Now the consequences for Sanlu, which may never recover, are amplified by the impact on many other companies — and by yet another dent in China’s reputation for quality. These controversies underscore the growing need for transparency in global supply chains. On current evidence, consumers are likely to become more confused and less trusting.

In today’s world, the value of corporations is increasingly related to the value of the supply chain network they have created — or operate within. Thanks to technology, the internet and financial markets, large corporations are the chief orchestrators of a myriad of competencies and skills disseminated around the globe. But too often such supply chains are only as strong as their weakest critical link.

Procurement executives working in large corporations face the daunting task of making sure that their company’s supply network is sound, reliable and competitive. Governments are likely to do what governments do, pushing for more regulation and more state intervention — both in the financial and food supply chains. But there is already a huge variety of rules and regulations, often spurred by concerns around issues like lead in the paint used to make toys, glycol in toothpaste, poisonous pet-foot or children used to sew sweatshirts. Regulation is certainly necessary, but the risk is that too much will disempower executives and corporations, with unexpectedly negative effects.

Stalin believed that the Depression of the 1930s proved that capitalism was on the road to extinction — and didn’t like it when economist Nikolai Kodratiev said that capitalism had shown that it could recover from collapses like an economic phoenix.
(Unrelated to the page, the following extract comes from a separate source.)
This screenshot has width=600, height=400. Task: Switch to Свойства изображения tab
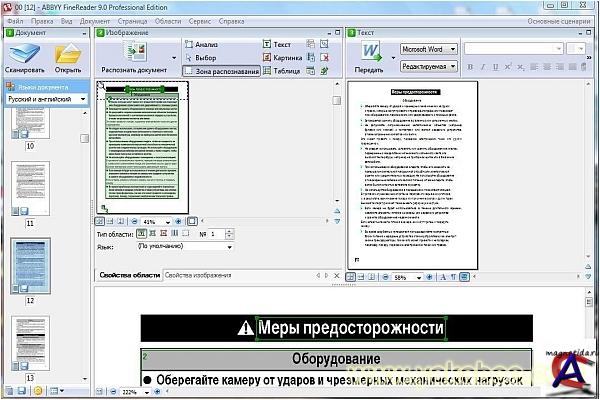197,274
Stalin sent Kondratiev off to the salt mines, where he died, but he was right. And if he were alive today he would probably tell us that rather than writing capitalism’s obituary, we should be developing the blueprints, the genetic code for the forms of capitalism worthy of the twenty-first century. Whether you think of credit, Chinese babies or carbon, transparency, responsibility, accountability and sustainability will be key to ultimate success.